Jeff Woodrow thinks so.
The 31-year-old social entrepreneur is the owner of Joy Apparel, a Toronto-based T-shirt company with a lofty purpose. Seated beneath a dangling rainbow of Joy T-shirts in his live/work studio off Queen West, Woodrow explains the concept.
“The idea is that when you wear your shirt, you think about that person and about how your everyday actions affect others,” says Woodrow. “It’s people wearing people, all over the world.”
Here’s how it works: Customers visit Joy Apparel’s website and select the hand-drawn face of a real person they would like printed on a T-shirt. Each face is accompanied by the person’s age, home country, and a list of things that bring them joy.
Say you choose 36-year-old Fred from Jamaica. You will learn that his passions in life include soccer, video production, movies, hip hop, spending time with his family, Carib lager, jerk chicken, lending a helping hand, and banging on the drums.
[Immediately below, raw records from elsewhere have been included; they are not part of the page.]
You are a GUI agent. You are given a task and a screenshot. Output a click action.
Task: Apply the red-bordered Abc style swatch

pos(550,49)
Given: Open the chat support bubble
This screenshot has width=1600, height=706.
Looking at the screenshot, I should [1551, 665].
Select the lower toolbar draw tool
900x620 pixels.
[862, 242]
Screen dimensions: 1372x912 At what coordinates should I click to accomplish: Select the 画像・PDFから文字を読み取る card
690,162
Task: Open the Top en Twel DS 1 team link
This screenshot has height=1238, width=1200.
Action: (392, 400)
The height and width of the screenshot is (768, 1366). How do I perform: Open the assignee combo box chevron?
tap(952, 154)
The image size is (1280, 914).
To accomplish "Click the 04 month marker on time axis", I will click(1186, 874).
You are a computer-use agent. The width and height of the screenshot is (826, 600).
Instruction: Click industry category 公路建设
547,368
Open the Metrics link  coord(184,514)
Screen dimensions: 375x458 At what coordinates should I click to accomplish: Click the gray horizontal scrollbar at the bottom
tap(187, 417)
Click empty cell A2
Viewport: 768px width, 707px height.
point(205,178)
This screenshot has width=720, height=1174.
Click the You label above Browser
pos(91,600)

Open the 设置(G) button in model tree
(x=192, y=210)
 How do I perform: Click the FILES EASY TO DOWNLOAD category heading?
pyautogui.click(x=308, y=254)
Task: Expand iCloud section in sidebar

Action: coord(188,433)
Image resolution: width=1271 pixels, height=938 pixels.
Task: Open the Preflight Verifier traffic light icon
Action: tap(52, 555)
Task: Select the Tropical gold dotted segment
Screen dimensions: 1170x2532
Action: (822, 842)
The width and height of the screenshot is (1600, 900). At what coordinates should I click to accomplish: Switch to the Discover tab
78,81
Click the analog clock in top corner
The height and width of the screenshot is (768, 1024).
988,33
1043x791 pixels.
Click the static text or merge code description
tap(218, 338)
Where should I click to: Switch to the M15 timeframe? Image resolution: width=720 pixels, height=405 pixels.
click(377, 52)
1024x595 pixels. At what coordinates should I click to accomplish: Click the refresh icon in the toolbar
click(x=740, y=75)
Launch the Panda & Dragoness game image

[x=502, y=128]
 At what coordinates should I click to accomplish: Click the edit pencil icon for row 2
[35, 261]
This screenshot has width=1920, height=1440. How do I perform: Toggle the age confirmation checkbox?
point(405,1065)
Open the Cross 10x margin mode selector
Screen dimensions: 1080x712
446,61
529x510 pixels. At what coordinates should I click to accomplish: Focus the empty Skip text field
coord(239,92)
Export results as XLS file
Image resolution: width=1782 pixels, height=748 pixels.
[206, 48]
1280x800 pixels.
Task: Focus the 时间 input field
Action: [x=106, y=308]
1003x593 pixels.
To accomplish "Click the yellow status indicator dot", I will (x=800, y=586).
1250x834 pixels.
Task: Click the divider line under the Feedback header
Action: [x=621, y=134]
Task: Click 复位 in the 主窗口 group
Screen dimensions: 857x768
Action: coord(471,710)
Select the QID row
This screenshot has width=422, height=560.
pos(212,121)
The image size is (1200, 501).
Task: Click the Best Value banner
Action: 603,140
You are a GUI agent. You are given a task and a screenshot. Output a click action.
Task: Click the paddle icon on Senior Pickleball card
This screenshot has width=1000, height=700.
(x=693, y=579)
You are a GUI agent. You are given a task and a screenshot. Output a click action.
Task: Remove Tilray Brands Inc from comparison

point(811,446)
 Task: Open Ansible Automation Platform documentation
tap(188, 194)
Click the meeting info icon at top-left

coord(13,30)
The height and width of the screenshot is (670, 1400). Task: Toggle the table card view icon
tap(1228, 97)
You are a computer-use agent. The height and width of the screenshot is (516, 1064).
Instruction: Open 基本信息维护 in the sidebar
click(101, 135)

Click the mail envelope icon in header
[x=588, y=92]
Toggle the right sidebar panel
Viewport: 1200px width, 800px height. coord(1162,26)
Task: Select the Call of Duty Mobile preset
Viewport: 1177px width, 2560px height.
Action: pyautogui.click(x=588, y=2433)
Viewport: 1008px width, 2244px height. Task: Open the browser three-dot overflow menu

Once you have received your Fred shirt, you send in a photo of your own face. Woodrow then draws you, puts you on a T-shirt, and someone else buys and wears you.
An art and film school graduate, Woodrow came up with the concept when he made a shirt bearing the hand-drawn face of his friend Megamu, a Japanese figure skater. “Everyone wanted one,” says Woodrow. “But not only that, everyone wanted to hear Megamu’s story.”
It’s been five years since the first Joy Apparel T-shirts were printed, and things have grown considerably. Today, there are more than 1,500 faces in the Joy database, and Woodrow estimates he has made some 8,000 shirts so far. He has also expanded to make scarves and pocket squares, so dapper gents can have a stranger’s face peeking cheekily out of their blazer pocket. All Joy’s products are 100 per cent made in Canada and he still prints everything himself.
And Woodrow’s little company now receives orders from around the world: There are people wearing Joy faces in France, Australia, Hong Kong, Finland and more.
“This is Julius from Kenya,” says Woodrow, taking a break from printing to show me a photo of a rather serious looking fellow. “One of his passions is raising awareness about children orphaned by HIV-AIDS.” Julius is wearing the smiling face of three-year-old McKenna from Bradford, Ont.
“Everyone has a story,” says Woodrow.
Thanks to Joy Apparel, we can wear those stories on our hearts.